All things considered, I fully expected to walk into a house Monday night that looked a little messy, maybe a little out of place. My baby was happy and things had gone well while I was away, so that was my primary concern. But the house, you guys, the house! It was spotless. Ainsley was in bed. Laundry had been done and, knowing my need for a bath the second I get home from a trip, the tub had been scrubbed and thoroughly cleaned.

Such a long story, right? But the next day I found myself walking around thinking, mediating on how amazing my husband is. How selfless, skilled and thoughtful he is. How well he parents and how easy he makes it look while I’m away. And I started to realize that more often than I would like to admit, I get stuck in a pattern of picking out the bad, rather than the good, about my spouse. I think we all do, right? Little minor annoyances and things that are done differently than I would have them done. But small thing after small thing becomes what I mediate on, leaving me dissatisfied and hard to please. Not really something I hope to be known for by my husband.

Given material »

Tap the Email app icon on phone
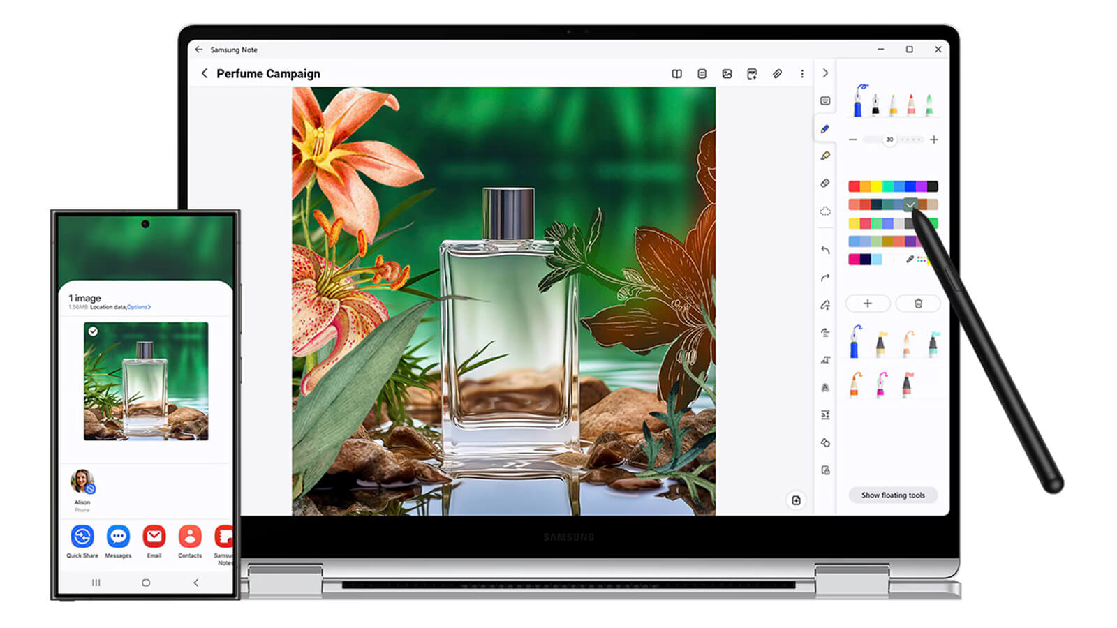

Objective »
In the text about coming home from a trip, what had been scrubbed and thoroughly cleaned?

The response »
The tub